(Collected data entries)
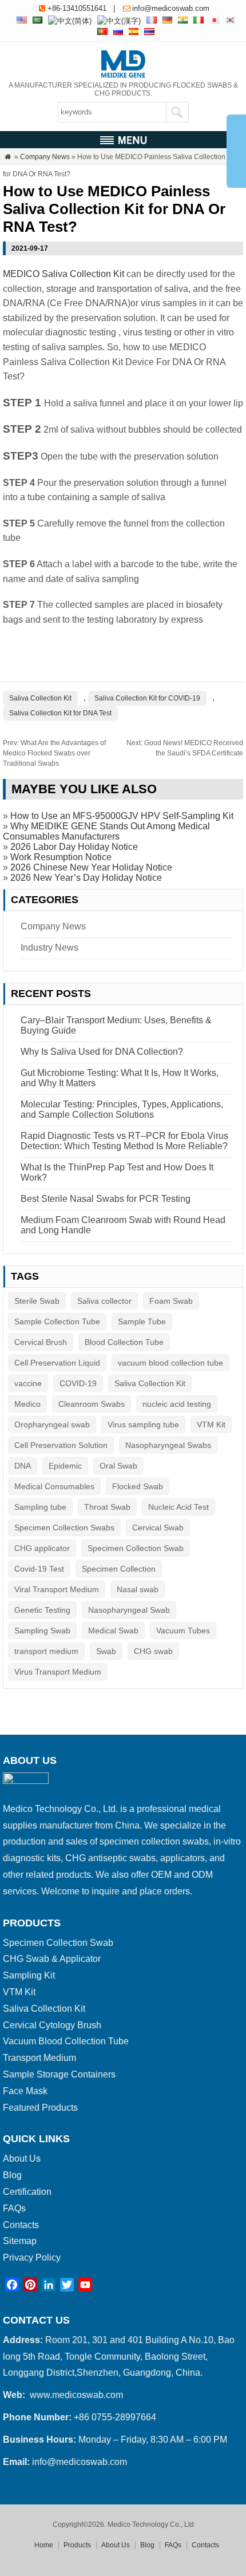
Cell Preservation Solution (61, 1445)
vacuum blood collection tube (170, 1362)
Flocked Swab (137, 1486)
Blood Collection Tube (124, 1342)
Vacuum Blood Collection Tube (66, 2041)
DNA (22, 1465)
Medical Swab (113, 1630)
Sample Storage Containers (59, 2074)
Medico (27, 1403)
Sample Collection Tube (57, 1321)
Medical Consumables (54, 1486)
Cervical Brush (40, 1342)
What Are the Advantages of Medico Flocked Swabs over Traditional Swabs (54, 753)
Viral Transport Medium (56, 1589)
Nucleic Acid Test (178, 1506)
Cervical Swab (158, 1527)
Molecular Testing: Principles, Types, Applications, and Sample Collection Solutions (122, 1109)
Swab (106, 1651)
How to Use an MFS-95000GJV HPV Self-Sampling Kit (121, 816)
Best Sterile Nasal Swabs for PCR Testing (106, 1199)
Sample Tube (142, 1321)
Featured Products (40, 2107)
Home (43, 2545)
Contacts (21, 2225)
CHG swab (153, 1651)
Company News (45, 157)
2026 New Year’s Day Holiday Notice (86, 878)
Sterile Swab (36, 1300)
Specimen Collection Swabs (64, 1527)
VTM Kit (211, 1424)
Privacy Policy (32, 2257)
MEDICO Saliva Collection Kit (63, 274)
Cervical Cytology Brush (52, 2025)
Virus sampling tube (143, 1424)
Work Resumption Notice (61, 857)
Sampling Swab (42, 1630)
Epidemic (65, 1465)
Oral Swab (118, 1465)
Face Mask (25, 2091)
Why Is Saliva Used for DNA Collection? (102, 1051)
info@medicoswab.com (170, 8)
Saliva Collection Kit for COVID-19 (147, 698)
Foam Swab (171, 1300)
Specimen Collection (119, 1568)
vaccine (28, 1383)
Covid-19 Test (39, 1568)
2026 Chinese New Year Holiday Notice (91, 867)
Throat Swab (107, 1506)
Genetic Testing (42, 1610)
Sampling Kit (29, 1975)
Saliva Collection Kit (40, 698)
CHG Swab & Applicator (52, 1959)
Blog (12, 2175)
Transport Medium (39, 2058)
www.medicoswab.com (76, 2395)
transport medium (46, 1651)
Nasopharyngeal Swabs (168, 1445)
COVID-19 (78, 1383)
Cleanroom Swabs (91, 1403)
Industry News (49, 947)
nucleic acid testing (176, 1403)
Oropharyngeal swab (52, 1424)
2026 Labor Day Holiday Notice (74, 847)
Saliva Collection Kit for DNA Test (60, 713)
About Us (22, 2158)
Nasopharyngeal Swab (129, 1610)
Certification (27, 2192)
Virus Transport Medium (57, 1671)
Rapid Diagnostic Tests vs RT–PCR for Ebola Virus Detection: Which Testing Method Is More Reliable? (124, 1141)
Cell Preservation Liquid (57, 1362)
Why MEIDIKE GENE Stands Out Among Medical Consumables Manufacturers (106, 831)
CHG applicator (42, 1548)
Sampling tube (40, 1506)
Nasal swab (137, 1589)
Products (77, 2545)
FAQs (14, 2208)
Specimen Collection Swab (136, 1548)
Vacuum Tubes (183, 1630)
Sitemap (20, 2241)
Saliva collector (104, 1300)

PROBLEM: The data is to be restated word for word, with any pictures set aside.

FINAL ANSWER:
Cell Preservation Solution (61, 1445)
vacuum blood collection tube (170, 1362)
Flocked Swab (137, 1486)
Blood Collection Tube (124, 1342)
Vacuum Blood Collection Tube (66, 2041)
DNA (22, 1465)
Medical Swab (113, 1630)
Sample Storage Containers (59, 2074)
Medico (27, 1403)
Sample Collection Tube (57, 1321)
Medical Consumables (54, 1486)
Cervical Brush (40, 1342)
What Are the Advantages of Medico Flocked Swabs over Traditional Swabs (54, 753)
Viral Transport Medium (56, 1589)
Nucleic Acid Test (178, 1506)
Cervical Swab (158, 1527)
Molecular Testing: Principles, Types, Applications, and Sample Collection Solutions (122, 1109)
Swab (106, 1651)
How to Use an MFS-95000GJV HPV Self-Sampling Kit (121, 816)
Best Sterile Nasal Swabs for PCR Testing (106, 1199)
Sample Tube (142, 1321)
Featured Products (40, 2107)
Home (43, 2545)
Contacts (21, 2225)
CHG swab (153, 1651)
Company News (45, 157)
2026 New Year’s Day Holiday Notice (86, 878)
Sterile Swab (36, 1300)
Specimen Collection Swabs (64, 1527)
VTM Kit (211, 1424)
Privacy Policy (32, 2257)
MEDICO Saliva Collection Kit (63, 274)
Cervical Cytology Brush (52, 2025)
Virus sampling tube (143, 1424)
Work Resumption Notice (61, 857)
Sampling Swab (42, 1630)
Epidemic (65, 1465)
Oral Swab (118, 1465)
Face Mask (25, 2091)
Why Is Saliva Used for DNA Collection? (102, 1051)
info@medicoswab.com (170, 8)
Saliva Collection Kit for COVID-19 (147, 698)
Foam Swab (171, 1300)
Specimen Collection (119, 1568)
vaccine (28, 1383)
Covid-19 Test (39, 1568)
2026 Chinese New Year Holiday Notice (91, 867)
Throat Swab (107, 1506)
Genetic Testing (42, 1610)
Sampling Kit (29, 1975)
Saliva Collection Kit (40, 698)
CHG Swab & Applicator (52, 1959)
Blog (12, 2175)
Transport Medium (39, 2058)
www.medicoswab.com (76, 2395)
transport medium (46, 1651)
Nasopharyngeal Swabs (168, 1445)
COVID-19 (78, 1383)
Cleanroom Swabs (91, 1403)
Industry News (49, 947)
nucleic acid testing (176, 1403)
Oropharyngeal swab (52, 1424)
2026 Labor Day Holiday Notice (74, 847)
Saliva Collection Kit for DNA Test (60, 713)
About Us (22, 2158)
Nasopharyngeal Swab (129, 1610)
Certification (27, 2192)
Virus Transport Medium (57, 1671)
Rapid Diagnostic Tests vs RT–PCR for Ebola Virus Detection: Which Testing Method Is More Reliable? (124, 1141)
Cell Preservation Liquid (57, 1362)
Why MEIDIKE GENE Stands Out Among Medical Consumables Manufacturers (106, 831)
CHG applicator (42, 1548)
Sampling tube (40, 1506)
Nasal swab (137, 1589)
Products (77, 2545)
FAQs (14, 2208)
Specimen Collection Swab (136, 1548)
Vacuum Tubes (183, 1630)
Sitemap (20, 2241)
Saliva collector (104, 1300)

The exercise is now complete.